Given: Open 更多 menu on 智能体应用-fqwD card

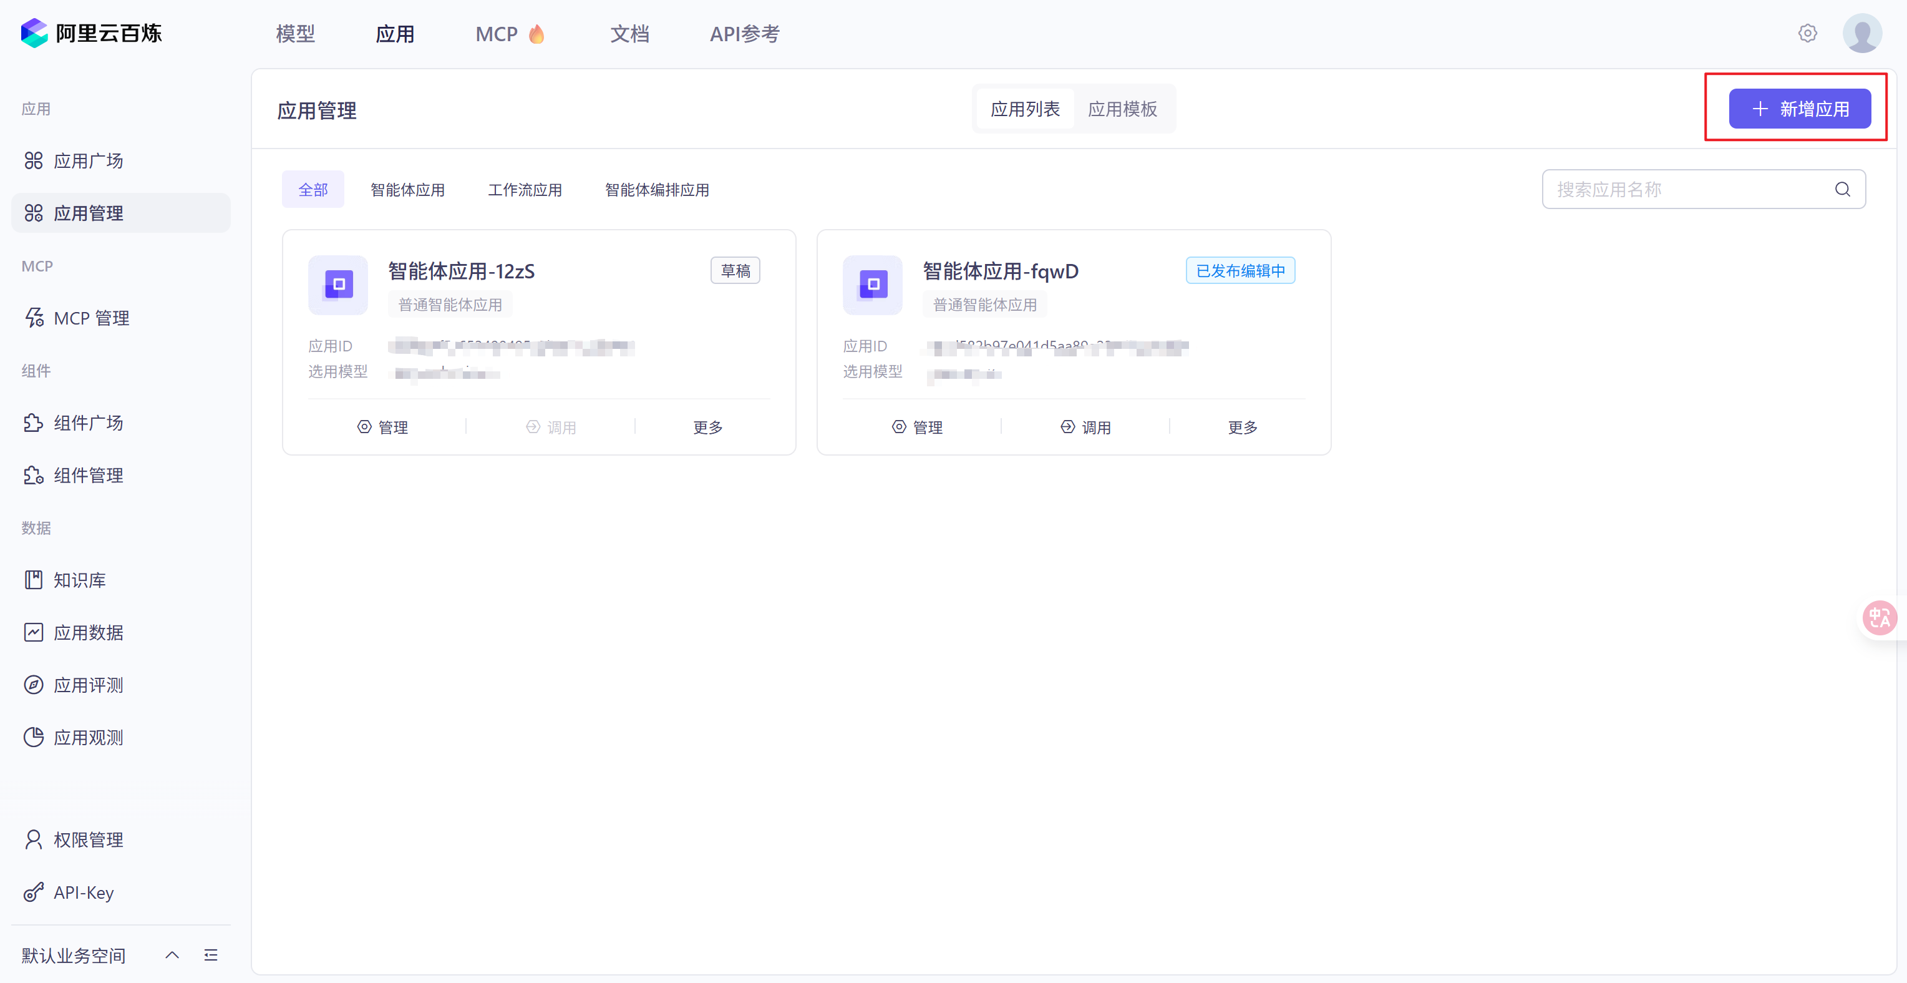Looking at the screenshot, I should click(x=1242, y=427).
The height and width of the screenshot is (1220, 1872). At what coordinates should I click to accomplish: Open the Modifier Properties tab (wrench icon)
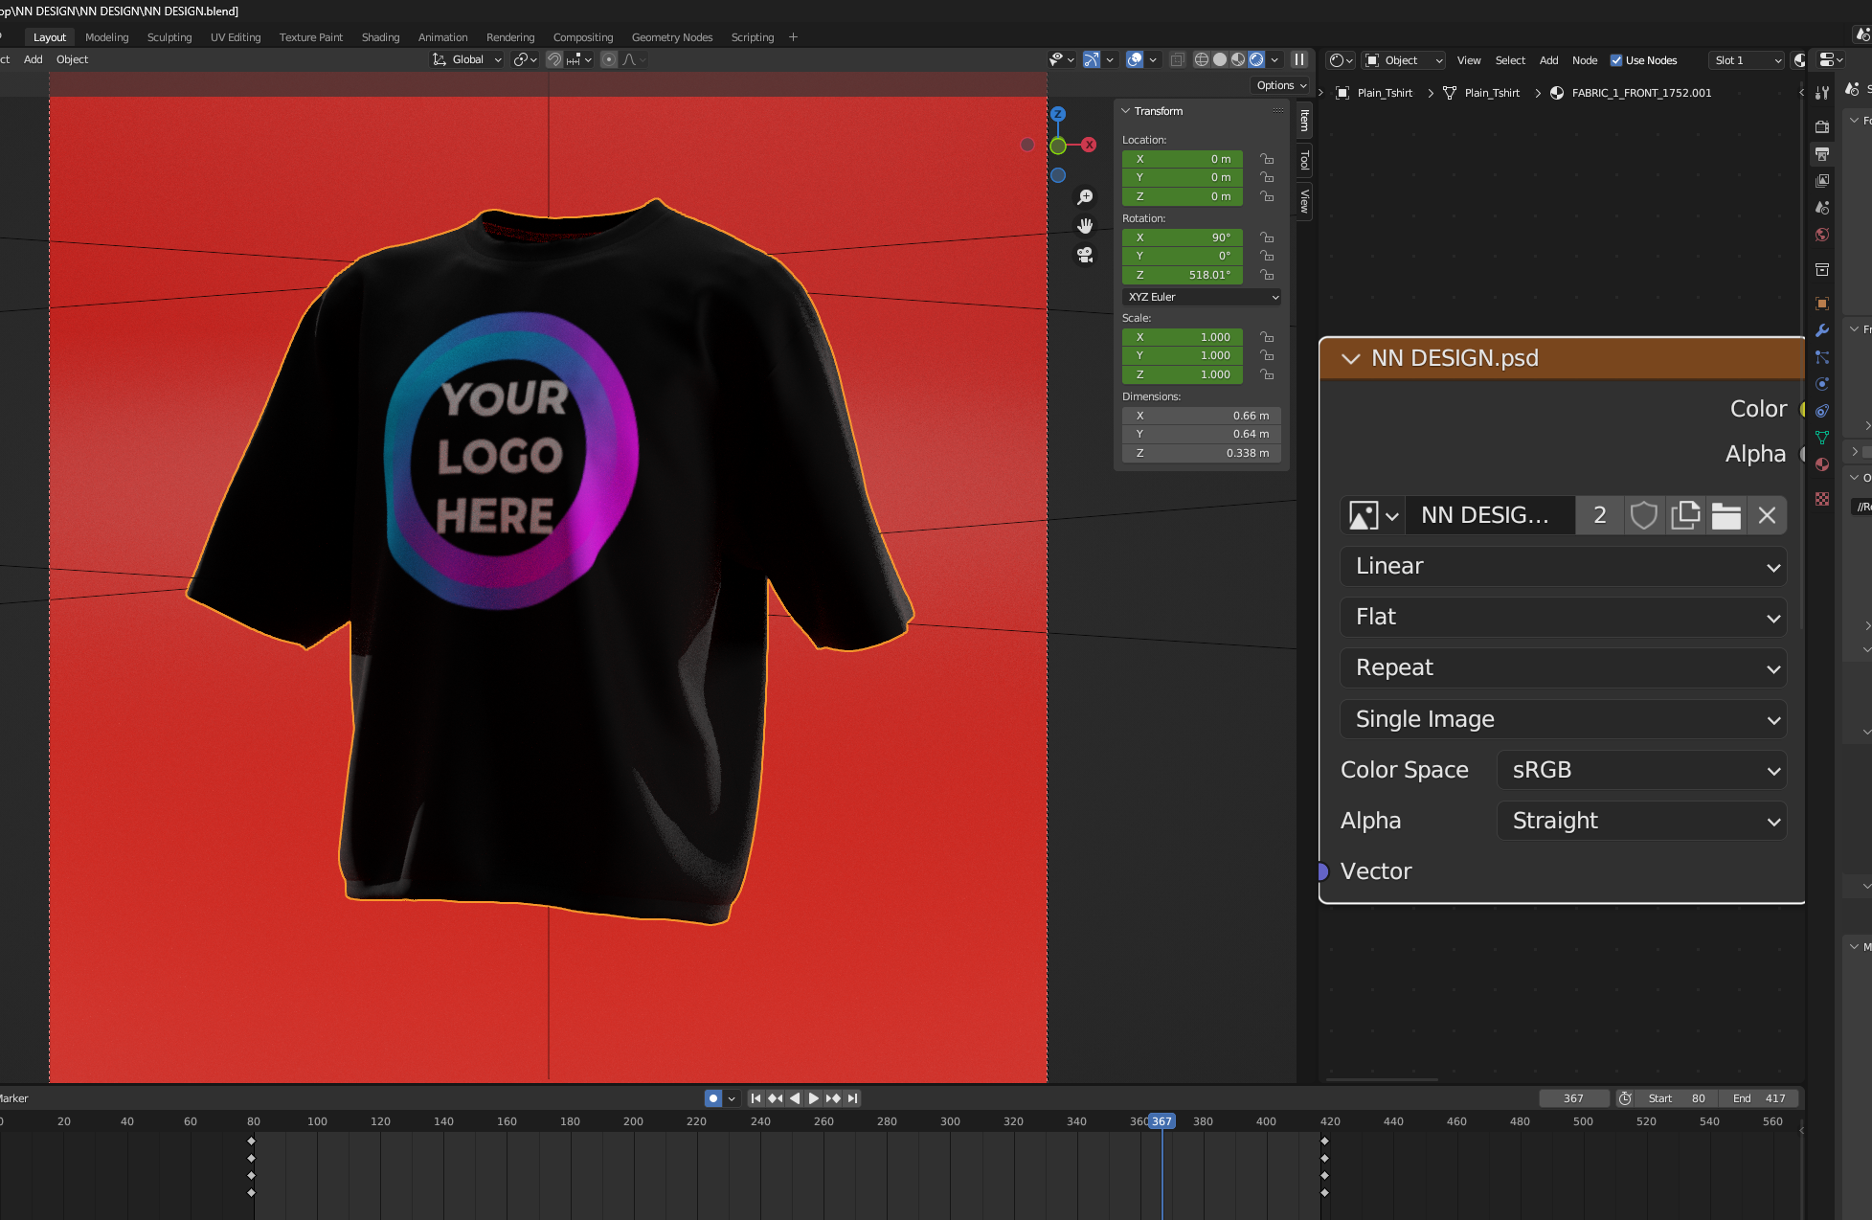click(x=1822, y=329)
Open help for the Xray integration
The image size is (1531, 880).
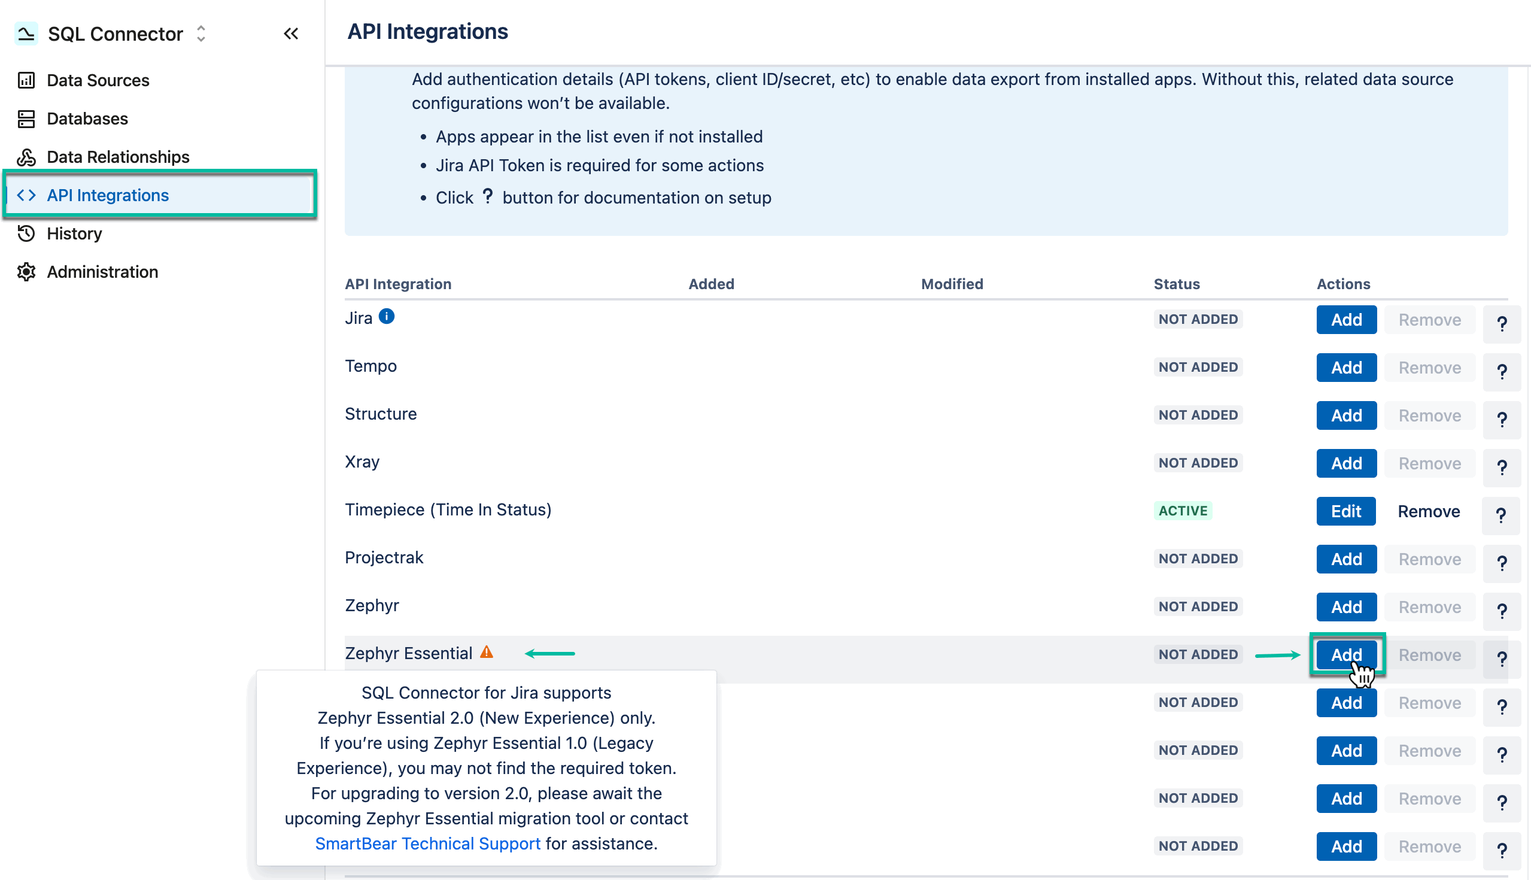pos(1502,467)
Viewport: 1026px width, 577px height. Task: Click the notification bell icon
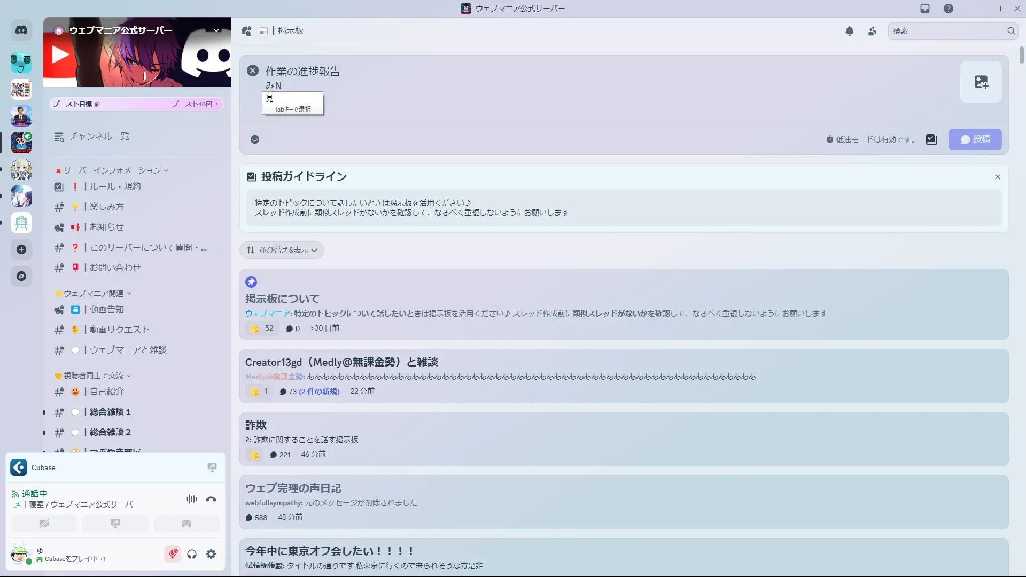pos(850,31)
══════════
• PROBLEM TO SOLVE
Please reproduce, exactly and only, the lines from the line containing "The image size is (1531, 880)." through the last line of the material above, minus any pictures.

• TASK RESPONSE
The image size is (1531, 880).
pos(1502,467)
Viewport: 1026px width, 577px height. Task: Click the notification bell icon
pos(850,31)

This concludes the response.